DeAnna got to the corridor the storeroom was on, walked down to the end of it and opened the door. She put her hand inside to turn on the light switch and got nothing at all. Somehow it figured that the light would go out in the one place she had to get something from with less than a minute before taping. She couldn’t change the light bulb herself, not unless she knew where to find a stepladder, which she didn’t. Somewhere in the building there was a janitor who would fix it for her, but that would take half an hour, and she didn’t have half an hour. She went back up the corridor and stopped at the first secretary she found.
“Do you have a flashlight? The light’s burned out in the storeroom and I have to get something quick.”
The secretary was a young black woman named Marsha, who carried one of those tote bags that looked as if it was big enough to move furniture. She contemplated the idea of a flashlight for a moment. Then she nodded, plunged into her bag, and came up with two.
“This one is really tiny.” She held up something that looked like a pen but flashed on and off by some mechanism DeAnna couldn’t determine. “This one ought to be all right.”
The second flashlight was the standard-issue detective-story variety. Deanna took it and said, “Call maintenance. We’ll still need somebody to fix that light.”
“On the phone right away,” Marsha said.
DeAnna went back to the storeroom, wondering what else Marsha kept in that bag. Tuna fish sandwiches. Hand grenades. The Hope diamond.
The storeroom door had swung closed. DeAnna pushed it open again. Then she switched the flashlight on and went inside. It was incredible how dark a room was when it didn’t have any windows. Even the light from the corridor didn’t do much to help.
The silk flowers were in a box on a shelf on the left-hand side near the back. DeAnna had seen them herself less than a week ago, when she had come in here searching for Liquid Paper after everybody else had gone home. She trained the flashlight on the shelves and found boxes marked “ball point pens” and “felt tipped pens” and “paper clips.”
“Shit,” she said under her breath. Then she moved even deeper into the room, wondering how far back it went, there was no way to tell in all this gloom. She swung the light around to see if she could find the back wall and get her bearings, and then she stopped.
It was only a glimpse, really, a split second where everything had been suddenly, terribly, irretrievably wrong, but a glimpse was enough. Once she’d seen she couldn’t go back to the point where she hadn’t seen.

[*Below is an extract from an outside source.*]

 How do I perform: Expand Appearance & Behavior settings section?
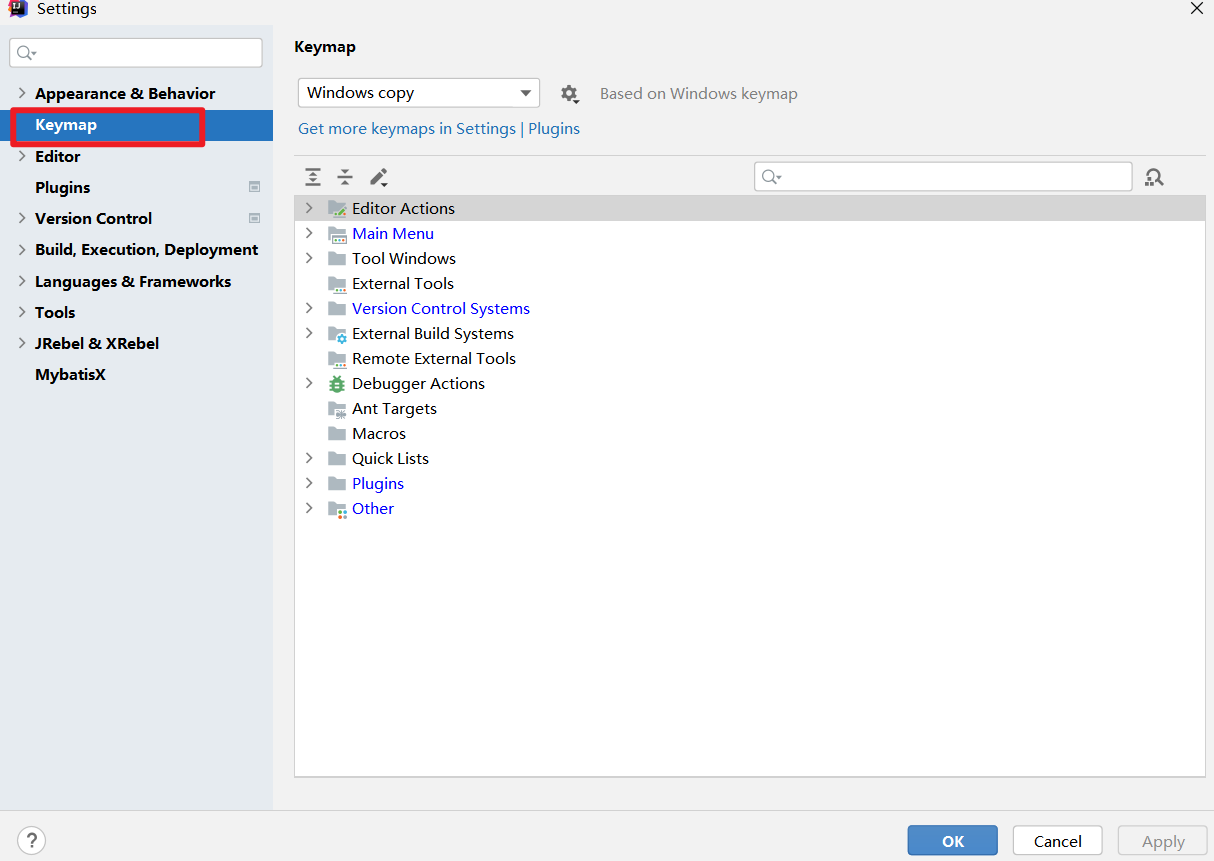point(22,93)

She could do anything but swing the flashlight back, and stop, and contemplate.
She contemplated long and hard.
She thought about the show, and how it could be disrupted.
She thought about Lotte, and Lotte’s blood pressure, and Lotte’s peace of mind.

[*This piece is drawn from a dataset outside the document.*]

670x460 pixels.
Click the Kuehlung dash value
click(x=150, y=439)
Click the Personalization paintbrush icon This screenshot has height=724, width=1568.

She thought about her old neighborhood and all the things that used to go on there, the things she used to accept as a matter of course.

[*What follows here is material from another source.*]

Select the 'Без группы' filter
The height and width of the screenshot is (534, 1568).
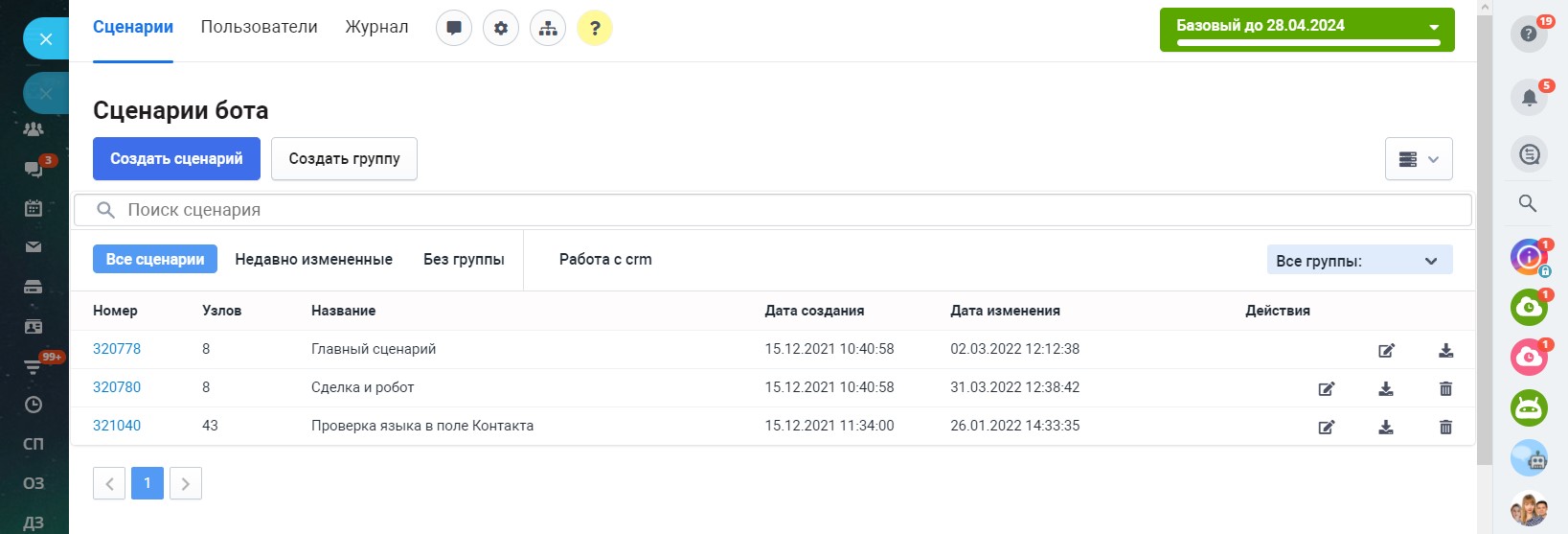(464, 260)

She wondered if she was getting soft.
She was looking straight into the smashed face of Maria Gonzalez, and she wanted to curl right up and die.
PART ONE:
Sex and the Single Demarkian
ONE
1
IN THE YEARS SINCE Gregor Demarkian had come back to Cavanaugh Street—come back from Washington, D.C., and a job with the FBI; come back from professional life and nine-to-five identity; come back to sanity—he had gotten used to the fact that even minor holidays would be celebrated around him with an hysteria worthy of the fall of the Bastille. Major holidays, like Christmas and Easter, would be occasions for all-out war. For the second Christmas Gregor had spent on Cavanaugh Street, Donna Moradanyan, his upstairs neighbor, had wrapped every light pole and mailbox in a four-block area with red and green metallic paper. This was Cavanaugh Street and Gregor accepted it. But Cavanaugh Street was an Armenian-American neighborhood and therefore dedicated to the Armenian Christian church, and Gregor had accepted that, too. Long ago, Armenia had been the first country on earth to make Christianity a state religion. Lately, Armenia seemed poised to become the most fervent example of religious revival in the newly liberated countries of Eastern Europe. On Cavanaugh Street, the response was subtler but undeniable. Even old agnostics like Gregor showed up at church on Sunday, and a surprising number of young people—raised to be secular children in a secular age—weren’t agnostics at all. Father Tibor Kasparian kept them all moving in the direction he wanted them to go. He called that direction “pure Christianity.” “The first duty of a Christian in the working out of his salvation is to sanctify the world,” Tibor said, in the thick accent he had brought with him from so many countries Gregor couldn’t remember them all. Then he proceeded to sanctify the world by finding a religious meaning in Presidents’ Day. Gregor had gotten used to finding out that Tibor had discovered deep Christian significance in the Congressional Proclamation that had established Arbor Day. Gregor had even gotten used to the fact that as soon as Tibor had discovered such significance, he wanted to do something about it. What Gregor hadn’t gotten used to—what he hadn’t even considered the possibility of—was a Cavanaugh Street celebration of Hanukkah.